Marion Zimmer Bradley: The Planet Savers
Jun. 16th, 2015 08:50 amIt felt like time for another re-read of Marion Zimmer Bradley's Darkover novels - or at least some of them. This desire to re-read the Darkover novels Is a craving that grabs onto me every once in a while. I grew up reading this series. I wrote endless fanfic that no one else has ever seen based on these books. They inspired me.
I don't remember which was the first Darkover book that I read. It was probably either The Bloody Sun, or Star of Danger, or maybe The Planet Savers. Of course, some are more close to me than others - the Free Amazon trilogy and The Forbidden Tower are probably the ones that are my favourites.
This time I decided to skip the pre-Contact novels (except for Darkover Landfall, of course) and just do the ones that deal with Darkover in its various stages of relationship with the Terran Empire. After reading the first couple of books, I began to notice that even in some of the earliest books, gender roles, assumptions and politics were major issues, and thus was formed my specific focus for this re-reading - gender and sexuality. The order in which I re-read the novels was based on internal chronology, but I'll be making my comments based on publication order.
The Planet Savers (pub. 1958, repub. 1962) was the very first of the Darkover novels written, but it is set relatively late in the post-recontact sequence. It introduces many of the standard elements of Darkovan life - from the presence of non-human sentient life (in this case, the trailmen) to the legendary status of the Hasturs (in the person of the young Regis Hastur). There's a "free Amazon," Kyra, Jason Allison, a Terran raised on Darkover among the trailmen (especially in the books written early on, MZB often includes one or more of these transcultural people - Darkovan-born Terrans, Darkovans raised partly on Earth), Rafe Scott (a name we will hear again) and assorted other characters, both Terran and Darkovan.
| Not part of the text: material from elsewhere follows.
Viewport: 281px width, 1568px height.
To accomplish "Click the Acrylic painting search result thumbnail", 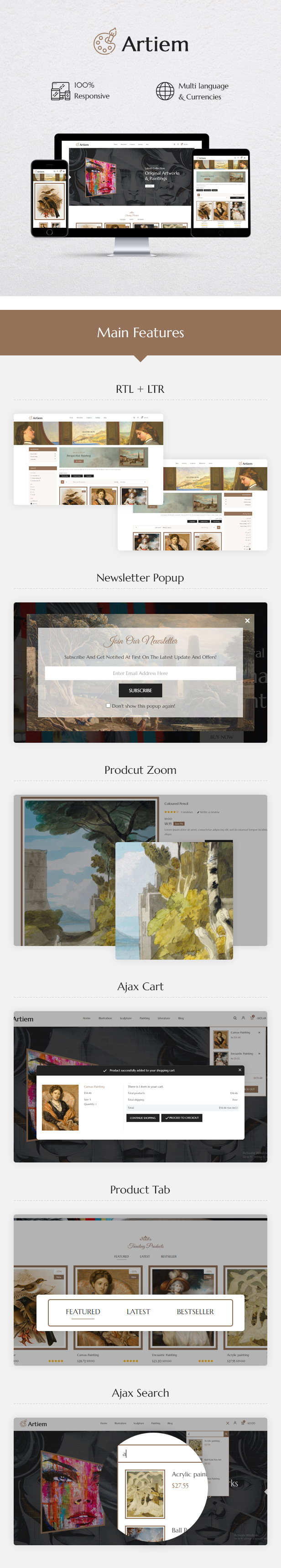I will coord(145,1494).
What brings them together is a threatened outbreak of the 48-year fever (something MZB seems to have dropped later on) - a disease common and relatively minor among trailmen, which breaks out into the human population every 48 years, decimating them. As we are told in the largely expository first chapter, “We Terrans have a Trade compact on Darkover for a hundred and fifty-two years. The first outbreak of this 48-year fever killed all but a dozen men out of three hundred. The Darkovans were worse off than we were. The last outbreak wasn't as bad, but it was bad enough, I've heard. It had an eighty-seven percent mortality— for humans, that is. I understand the Trailmen don't die of it.”
In an attempt to stave off the next outbreak, due in five months, the Hasturs have asked the Terrans for help in finding a cure for the fever, on return for training Terran telepaths in their matrix sciences. Together, the Terrans and Darkovans have decided to mount an expedition into the territory of the trailmen, hoping to persuade them to provide blood samples that will help the Terrans synthesise a vaccine.
Unfortunately, the best person on paper to lead the expedition - Dr. Jason (Jay) Allison, displays all the signs of being a latent multiple personality. As a child, Jason was lost in the Hellers when the plane he and his father were in crashed. His father died but he was taken in by trailmen and raised among them until he was 15, when they brought him out of the Hellers to return to his own kind. Jason worked as a mountain guide for some years, then began to study medicine. At some point, the open, gregarious, risk-taking Jason began to metamorphise into Jay, a rigid, logical, scientist who no longer remembered his life among the trailmen. Persuaded that, as the only human known to have lived among the trailmen, and the only human to have survived the fever, his repressed memories are vital to the mission, Jay agrees to undergo treatment to bring out his younger self so Jason can lead the expedition.
There are difficulties of course - the Hellers are hard to traverse, they are attacked by a band of female trailmen living outside of the Nests, and there is reluctance on the part of the leader of the Nest Jason was raised in to allow volunteers among his people to risk their lives in the lowlands for the sake of humans. But Jason and Regis together persuade him, and everything ends well - for Regis, as a telepath, has figured out Jason's secret, that he is a repressed fragment of Jay Allison's personality, and he has the skill to integrate the two fragments into one person in balance.
In this, the earliest of the Darkovan novels, we see little of the exploration of gender roles and sexuality that will become so significant a focus in later novels. Indeed, there is only one woman in the main cast of characters, and while she's independent and competent and plucky and assures Jason that she's trained as a free Amazon not to stir up trouble in a team that's all-male except for her, there is sone element of competition for her between Jason and Rafe. And of course she ends up as the hero's ladyprize, despite her feistyness.
We also learn that among the trailmen, unattached women are not permitted in Nests. When a woman of the trailfolk becomes adult, she is exiled from her home and must not enter a Nest until some male tracks her down and claims her. Because there are more female trailfolk than male, some trailmen have multiple mates, and some trailwomen live their entire lives in the forests, unclaimed by males. Some of these aspects of Trailfolk sexual culture will be seen later to have analogues among the humans of Darkover.